Moroccan Appeals Court Upholds Jail Sentence for Frenchman on Terrorism Charges

Moroccan Appeals Court Upholds Jail Sentence for Frenchman on Terrorism Charges

An Appeals court in Morocco upheld a guilty verdict for French national, Thomas Gallay, on charges of funding a terrorist cell based in the Moroccan Atlantic city of Essaouira.

Gallay, 36, saw his prison term reduced to four years in prison after a lower court had initially handed him a six-year sentence. He was found guilty of giving money to two Moroccan members of a terrorist cell.

Gallay, a French convert, appealed the lower court verdict claiming that he signed confessions in Arabic language that he ignores. His mother, who claims that he only gave €70 to an acquaintance, and his lawyer launched a campaign in France to demand his “liberation”.

He was arrested in a raid in 2016 by the Moroccan security services. Investigations showed that he maintained close links with the head of the Essaouira terrorist cell who was in possession of dangerous arsenal. The arsenal, found in his place, included firearms and ammunitions as well as equipment to make explosives.

Gallay signed confessions saying that he hosted indoctrination meetings of the terrorist cell and admitted loyalty to the terrorist organization Daech. Several Jihadist propaganda videos were seized in his place.
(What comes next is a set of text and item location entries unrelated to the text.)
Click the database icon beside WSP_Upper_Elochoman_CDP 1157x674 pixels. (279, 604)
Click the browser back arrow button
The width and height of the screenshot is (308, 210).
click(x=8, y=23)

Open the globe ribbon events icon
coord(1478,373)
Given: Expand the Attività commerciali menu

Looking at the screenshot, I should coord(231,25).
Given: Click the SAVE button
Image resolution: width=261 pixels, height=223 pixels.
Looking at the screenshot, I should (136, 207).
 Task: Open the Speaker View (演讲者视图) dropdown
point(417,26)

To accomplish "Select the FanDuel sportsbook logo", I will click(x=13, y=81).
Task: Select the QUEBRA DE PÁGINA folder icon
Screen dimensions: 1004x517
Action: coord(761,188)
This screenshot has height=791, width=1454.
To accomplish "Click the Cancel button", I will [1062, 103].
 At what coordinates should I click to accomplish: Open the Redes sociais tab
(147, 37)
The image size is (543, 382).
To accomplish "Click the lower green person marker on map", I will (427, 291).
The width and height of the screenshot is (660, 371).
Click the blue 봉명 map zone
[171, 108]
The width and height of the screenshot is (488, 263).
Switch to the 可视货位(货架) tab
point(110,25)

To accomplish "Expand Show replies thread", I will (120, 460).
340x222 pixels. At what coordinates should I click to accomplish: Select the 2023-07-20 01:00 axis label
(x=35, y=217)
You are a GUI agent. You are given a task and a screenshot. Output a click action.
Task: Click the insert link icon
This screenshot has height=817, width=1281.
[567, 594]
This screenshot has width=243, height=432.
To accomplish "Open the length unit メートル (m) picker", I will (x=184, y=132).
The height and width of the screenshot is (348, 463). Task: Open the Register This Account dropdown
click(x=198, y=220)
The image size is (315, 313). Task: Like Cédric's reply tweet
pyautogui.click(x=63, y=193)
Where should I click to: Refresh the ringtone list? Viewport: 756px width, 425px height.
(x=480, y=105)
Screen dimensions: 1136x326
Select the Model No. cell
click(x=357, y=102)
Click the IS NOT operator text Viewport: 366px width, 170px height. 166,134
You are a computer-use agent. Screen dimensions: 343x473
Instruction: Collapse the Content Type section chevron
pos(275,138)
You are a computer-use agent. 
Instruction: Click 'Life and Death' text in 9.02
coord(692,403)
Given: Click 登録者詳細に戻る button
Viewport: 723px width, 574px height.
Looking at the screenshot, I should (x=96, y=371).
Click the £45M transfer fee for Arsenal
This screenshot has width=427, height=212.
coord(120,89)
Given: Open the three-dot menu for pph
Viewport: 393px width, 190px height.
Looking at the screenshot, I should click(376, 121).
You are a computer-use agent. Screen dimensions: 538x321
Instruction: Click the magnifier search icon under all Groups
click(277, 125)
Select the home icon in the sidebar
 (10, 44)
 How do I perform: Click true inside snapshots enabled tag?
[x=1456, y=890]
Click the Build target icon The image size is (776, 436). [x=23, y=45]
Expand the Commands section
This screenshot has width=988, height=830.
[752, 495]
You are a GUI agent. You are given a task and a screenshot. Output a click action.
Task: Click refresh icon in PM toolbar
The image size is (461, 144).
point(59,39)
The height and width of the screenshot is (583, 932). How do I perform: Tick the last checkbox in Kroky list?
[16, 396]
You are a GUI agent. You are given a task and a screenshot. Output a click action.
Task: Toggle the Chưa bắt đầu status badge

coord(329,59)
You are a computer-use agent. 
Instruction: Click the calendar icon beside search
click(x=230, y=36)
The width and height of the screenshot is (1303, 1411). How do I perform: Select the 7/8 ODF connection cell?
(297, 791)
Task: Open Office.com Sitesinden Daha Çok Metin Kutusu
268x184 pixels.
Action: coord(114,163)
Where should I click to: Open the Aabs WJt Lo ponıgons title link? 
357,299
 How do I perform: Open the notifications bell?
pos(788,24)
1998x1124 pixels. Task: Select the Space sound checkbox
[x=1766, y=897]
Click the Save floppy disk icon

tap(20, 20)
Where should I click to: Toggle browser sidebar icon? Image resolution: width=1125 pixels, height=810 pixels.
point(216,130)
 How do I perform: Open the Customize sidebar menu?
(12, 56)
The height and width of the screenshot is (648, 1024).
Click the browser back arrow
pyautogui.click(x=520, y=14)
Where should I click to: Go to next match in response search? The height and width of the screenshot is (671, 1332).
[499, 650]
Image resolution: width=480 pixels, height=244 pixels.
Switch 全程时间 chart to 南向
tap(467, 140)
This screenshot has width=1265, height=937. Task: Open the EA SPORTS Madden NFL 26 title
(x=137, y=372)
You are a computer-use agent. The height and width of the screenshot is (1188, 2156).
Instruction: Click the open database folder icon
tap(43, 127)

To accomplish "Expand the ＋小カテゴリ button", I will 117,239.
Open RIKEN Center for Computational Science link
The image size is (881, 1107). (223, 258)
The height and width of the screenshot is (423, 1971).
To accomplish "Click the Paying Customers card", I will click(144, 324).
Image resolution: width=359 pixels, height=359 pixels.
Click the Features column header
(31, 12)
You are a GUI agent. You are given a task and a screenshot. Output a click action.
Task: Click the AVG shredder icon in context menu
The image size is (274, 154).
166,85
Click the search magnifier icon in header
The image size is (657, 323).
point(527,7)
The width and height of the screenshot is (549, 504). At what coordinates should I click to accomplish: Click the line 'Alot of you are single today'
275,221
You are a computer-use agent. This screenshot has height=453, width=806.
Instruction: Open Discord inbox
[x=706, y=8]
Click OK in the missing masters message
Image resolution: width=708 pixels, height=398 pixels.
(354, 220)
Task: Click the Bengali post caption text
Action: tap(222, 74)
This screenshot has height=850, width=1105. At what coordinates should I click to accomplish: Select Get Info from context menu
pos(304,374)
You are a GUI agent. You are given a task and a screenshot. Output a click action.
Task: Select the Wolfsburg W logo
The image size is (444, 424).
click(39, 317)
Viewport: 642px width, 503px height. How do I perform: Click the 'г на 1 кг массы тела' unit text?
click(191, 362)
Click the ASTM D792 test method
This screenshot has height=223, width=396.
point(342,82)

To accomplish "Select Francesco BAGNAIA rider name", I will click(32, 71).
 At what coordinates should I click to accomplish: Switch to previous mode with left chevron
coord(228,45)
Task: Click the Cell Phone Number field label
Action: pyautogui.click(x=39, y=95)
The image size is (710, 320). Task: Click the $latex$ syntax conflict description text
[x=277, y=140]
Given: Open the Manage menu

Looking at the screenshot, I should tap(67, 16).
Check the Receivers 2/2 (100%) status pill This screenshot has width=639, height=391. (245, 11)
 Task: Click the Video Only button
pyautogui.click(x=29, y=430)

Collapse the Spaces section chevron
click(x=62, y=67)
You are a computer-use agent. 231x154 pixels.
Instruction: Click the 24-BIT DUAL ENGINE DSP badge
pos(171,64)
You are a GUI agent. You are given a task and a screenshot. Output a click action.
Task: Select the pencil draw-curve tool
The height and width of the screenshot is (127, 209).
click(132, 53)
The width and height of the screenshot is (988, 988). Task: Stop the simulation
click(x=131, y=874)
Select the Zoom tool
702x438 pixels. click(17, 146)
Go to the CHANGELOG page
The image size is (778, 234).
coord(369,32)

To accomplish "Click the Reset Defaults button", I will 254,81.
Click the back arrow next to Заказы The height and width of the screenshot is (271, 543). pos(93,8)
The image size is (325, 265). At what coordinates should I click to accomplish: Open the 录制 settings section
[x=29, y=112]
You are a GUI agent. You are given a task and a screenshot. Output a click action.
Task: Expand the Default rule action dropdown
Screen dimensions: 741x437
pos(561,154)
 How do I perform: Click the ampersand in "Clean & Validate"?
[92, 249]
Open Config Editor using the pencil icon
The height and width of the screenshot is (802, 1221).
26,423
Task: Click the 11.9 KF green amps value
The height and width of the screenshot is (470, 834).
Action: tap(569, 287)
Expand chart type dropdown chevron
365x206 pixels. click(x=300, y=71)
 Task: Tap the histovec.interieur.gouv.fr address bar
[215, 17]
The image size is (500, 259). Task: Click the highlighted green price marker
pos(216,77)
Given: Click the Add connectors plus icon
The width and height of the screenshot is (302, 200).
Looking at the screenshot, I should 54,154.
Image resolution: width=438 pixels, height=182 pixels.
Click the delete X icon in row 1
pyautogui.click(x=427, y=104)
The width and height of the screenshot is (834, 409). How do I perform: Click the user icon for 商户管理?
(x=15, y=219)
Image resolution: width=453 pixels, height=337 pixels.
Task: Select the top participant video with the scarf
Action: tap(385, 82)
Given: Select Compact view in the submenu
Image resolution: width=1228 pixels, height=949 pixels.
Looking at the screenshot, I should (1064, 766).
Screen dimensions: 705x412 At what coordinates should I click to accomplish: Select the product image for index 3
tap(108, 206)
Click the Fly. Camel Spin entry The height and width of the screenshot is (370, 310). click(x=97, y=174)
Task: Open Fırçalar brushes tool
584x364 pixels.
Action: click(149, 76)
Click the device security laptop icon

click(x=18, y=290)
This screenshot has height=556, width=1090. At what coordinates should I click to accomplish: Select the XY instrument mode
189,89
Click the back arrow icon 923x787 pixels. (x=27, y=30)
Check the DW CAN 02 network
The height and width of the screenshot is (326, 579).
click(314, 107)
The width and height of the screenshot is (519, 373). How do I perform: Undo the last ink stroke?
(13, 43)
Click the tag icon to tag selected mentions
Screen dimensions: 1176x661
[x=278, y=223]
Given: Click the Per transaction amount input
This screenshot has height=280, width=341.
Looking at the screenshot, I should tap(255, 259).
His lawyer purports that he was not aware of the Arabic content of these confessions. These claims were refuted by the fact that a translator was present during interrogations.

Morocco undertook a reform of its penal code in line with international law and human rights as they are universally recognized. Several measures were taken to criminalize justifications of terrorism and to fight money laundering. The creation of the Central Bureau of Judicial Investigations (BCIJ), known as Morocco’s FBI, came to reinforce the legal and security anti-terrorism efforts.

Since its creation in 2015, the BCIJ dismantled no less than 45 terrorist cells and arrested at least 548 terrorists who were brought before justice (275 in 2015 and 273 in 2016.)